Exercise brief:
Without including any pictures, copy each entry below exactly.

== Segment start ==

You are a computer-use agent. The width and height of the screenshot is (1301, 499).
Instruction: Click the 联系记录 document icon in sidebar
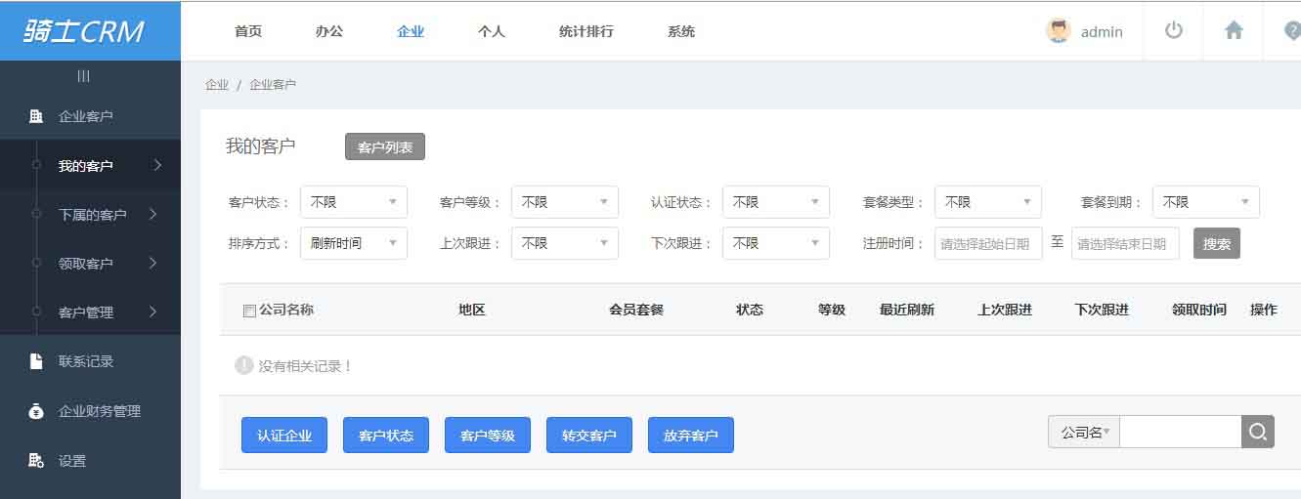pos(36,361)
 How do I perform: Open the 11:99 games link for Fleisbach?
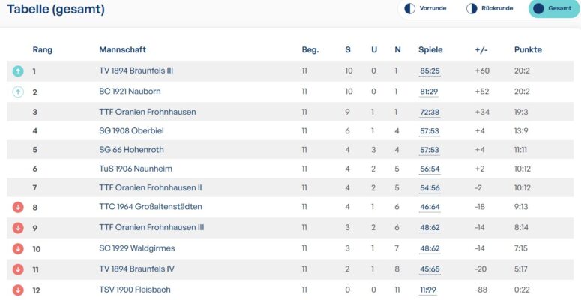[x=430, y=290]
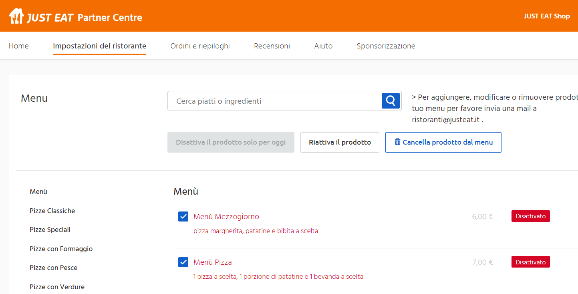Image resolution: width=578 pixels, height=294 pixels.
Task: Open the Aiuto tab
Action: click(x=323, y=46)
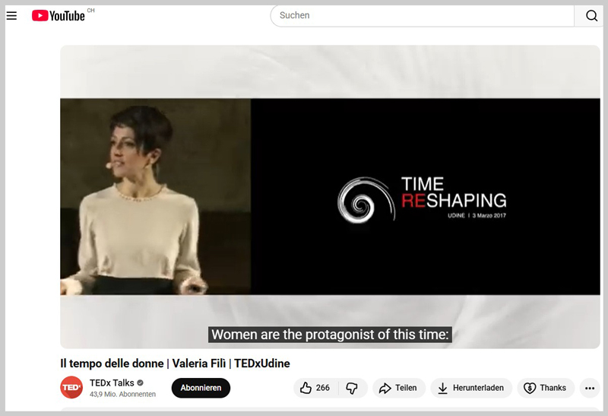Open the TED channel avatar
608x416 pixels.
click(x=71, y=388)
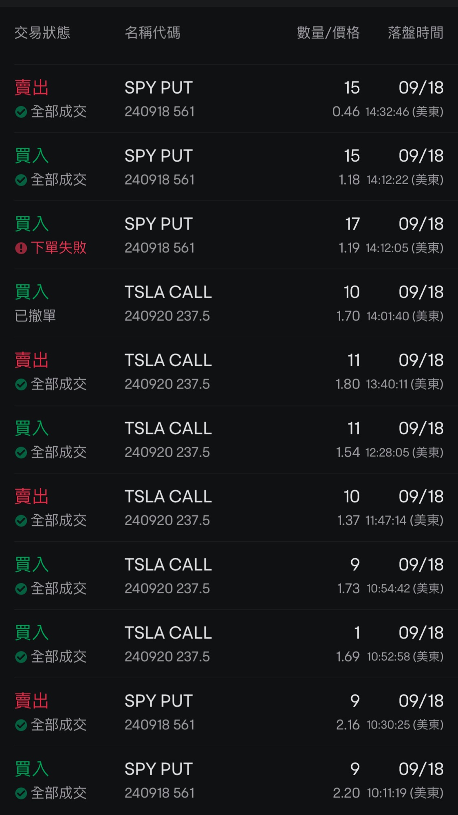The height and width of the screenshot is (815, 458).
Task: Open the failed SPY PUT order for 17 contracts
Action: tap(229, 235)
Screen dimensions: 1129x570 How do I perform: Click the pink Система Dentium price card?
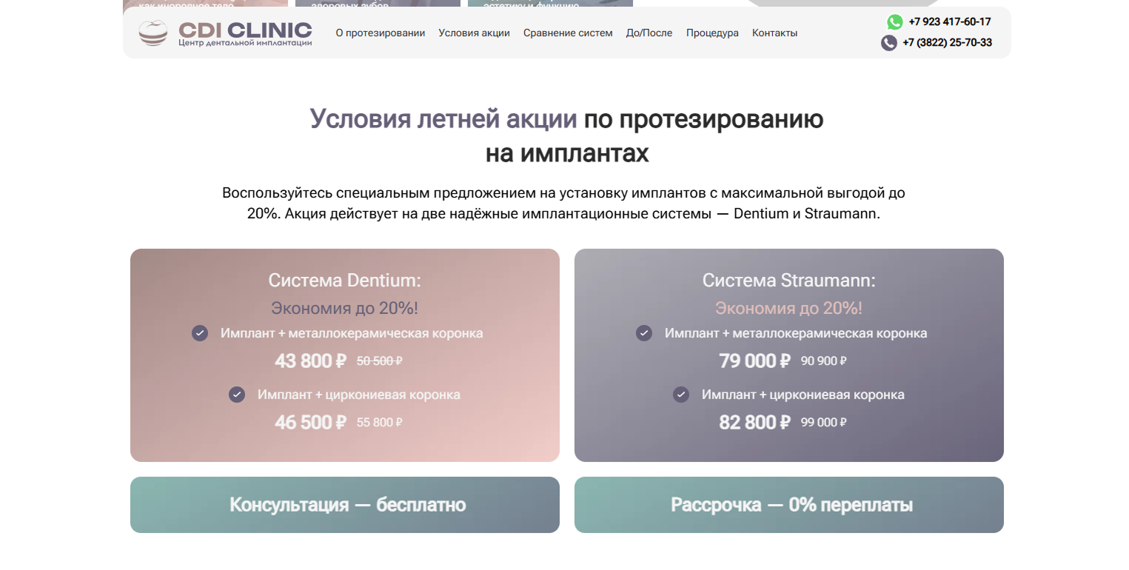click(344, 355)
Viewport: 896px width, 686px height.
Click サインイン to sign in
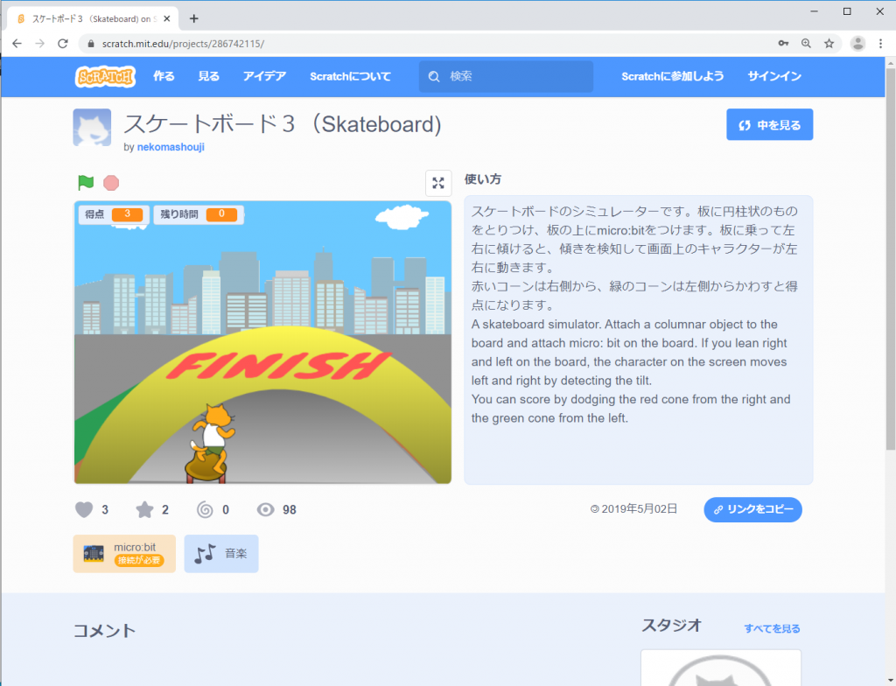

== Segment end ==

Written answer:
You are a computer-use agent. The width and height of the screenshot is (1301, 499).
Instruction: Click the 联系记录 document icon in sidebar
pos(36,361)
 How do I perform: Open the 11:99 games link for Fleisbach?
[x=430, y=290]
Image resolution: width=578 pixels, height=294 pixels.
Task: Open the Aiuto tab
Action: click(x=323, y=46)
Open the TED channel avatar
608x416 pixels.
click(x=71, y=388)
The height and width of the screenshot is (815, 458).
Task: Open the failed SPY PUT order for 17 contracts
Action: tap(229, 235)
Screen dimensions: 1129x570 How do I perform: Click the pink Система Dentium price card?
click(344, 355)
Viewport: 896px width, 686px height.
Click サインイン to sign in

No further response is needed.